Those are good looking pictures of good looking food, Puff.. Nice job.

--John  8) 
(We finished off the chuck from the freezer for supper tonight.   I'm betting that'll be my next cook.)


----------



## john a (Jan 8, 2007)

Very, very nice Puff. Great job on the food & pics, proud of ya.


----------



## Puff1 (Jan 8, 2007)

brian j said:
			
		

> looks good puff.  what temp did you cook at and was it on the top or the bottom?  11 hours seem kinda fast for a 8 lb butt.

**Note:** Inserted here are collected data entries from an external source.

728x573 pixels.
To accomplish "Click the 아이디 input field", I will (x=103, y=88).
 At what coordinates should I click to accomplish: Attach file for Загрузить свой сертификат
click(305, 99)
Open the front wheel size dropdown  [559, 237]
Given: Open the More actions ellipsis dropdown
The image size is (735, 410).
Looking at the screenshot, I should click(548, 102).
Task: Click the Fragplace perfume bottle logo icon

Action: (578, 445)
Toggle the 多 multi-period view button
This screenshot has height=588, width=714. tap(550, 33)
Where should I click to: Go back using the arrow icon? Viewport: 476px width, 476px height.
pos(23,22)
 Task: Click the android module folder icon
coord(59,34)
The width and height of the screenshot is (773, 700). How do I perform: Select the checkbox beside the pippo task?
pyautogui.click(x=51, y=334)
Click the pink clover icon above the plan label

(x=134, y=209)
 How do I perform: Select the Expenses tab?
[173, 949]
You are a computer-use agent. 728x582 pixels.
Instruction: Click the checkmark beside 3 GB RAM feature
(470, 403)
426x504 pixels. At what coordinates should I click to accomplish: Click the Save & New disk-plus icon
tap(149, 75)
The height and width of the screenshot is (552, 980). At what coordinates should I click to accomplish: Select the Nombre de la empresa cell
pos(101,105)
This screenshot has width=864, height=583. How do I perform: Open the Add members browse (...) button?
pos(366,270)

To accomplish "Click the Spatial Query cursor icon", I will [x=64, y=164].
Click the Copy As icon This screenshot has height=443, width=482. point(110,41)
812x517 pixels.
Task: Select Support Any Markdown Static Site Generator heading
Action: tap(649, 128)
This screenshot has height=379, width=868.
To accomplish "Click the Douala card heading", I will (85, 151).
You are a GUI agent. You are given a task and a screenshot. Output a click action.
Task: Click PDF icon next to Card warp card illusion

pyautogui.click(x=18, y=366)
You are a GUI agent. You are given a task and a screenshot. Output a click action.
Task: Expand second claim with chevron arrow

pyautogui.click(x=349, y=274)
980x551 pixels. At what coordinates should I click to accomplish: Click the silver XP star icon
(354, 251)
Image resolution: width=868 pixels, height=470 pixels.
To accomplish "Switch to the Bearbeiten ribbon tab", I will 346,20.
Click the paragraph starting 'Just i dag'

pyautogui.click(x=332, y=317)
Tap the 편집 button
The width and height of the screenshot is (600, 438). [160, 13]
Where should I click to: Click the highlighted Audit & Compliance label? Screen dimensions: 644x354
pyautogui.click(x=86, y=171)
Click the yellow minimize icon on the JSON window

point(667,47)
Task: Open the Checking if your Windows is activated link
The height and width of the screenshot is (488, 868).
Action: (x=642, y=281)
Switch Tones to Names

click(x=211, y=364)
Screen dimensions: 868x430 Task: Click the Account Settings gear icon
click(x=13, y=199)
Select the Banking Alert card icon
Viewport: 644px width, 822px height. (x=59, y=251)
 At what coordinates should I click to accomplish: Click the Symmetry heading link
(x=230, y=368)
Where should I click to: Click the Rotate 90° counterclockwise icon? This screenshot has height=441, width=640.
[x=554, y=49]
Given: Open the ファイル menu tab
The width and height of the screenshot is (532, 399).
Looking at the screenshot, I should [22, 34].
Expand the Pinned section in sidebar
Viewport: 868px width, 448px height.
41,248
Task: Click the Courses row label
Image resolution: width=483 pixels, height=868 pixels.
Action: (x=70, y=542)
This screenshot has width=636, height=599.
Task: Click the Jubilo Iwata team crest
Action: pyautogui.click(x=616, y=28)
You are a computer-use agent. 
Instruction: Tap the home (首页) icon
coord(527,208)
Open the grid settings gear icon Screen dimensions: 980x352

Right around 250. Started it on the bottom and then moved it to the top.
I forgot to mention I used Chris Lilly's injection that might have sped it up a bit, I don't know.


----------



## Smokey_Joe (Jan 8, 2007)

ahhhhhhhhh to inject.... or not inject!.... the question arises again


----------



## Puff1 (Jan 8, 2007)

Smokey_Joe said:
			
		

> ahhhhhhhhh to inject.... or not inject!.... the question arises again


Oh God here we go again :roll:


----------



## Puff1 (Jan 8, 2007)

brian j said:
			
		

> Puff said:
> 
> 
> 
> ...


at least it ain't foil or no foil?   [/quote:2x5mpb39]
 [smilie=a_doh.gif]


----------



## john pen (Jan 8, 2007)

Foil ?? Did someone say foil ???


----------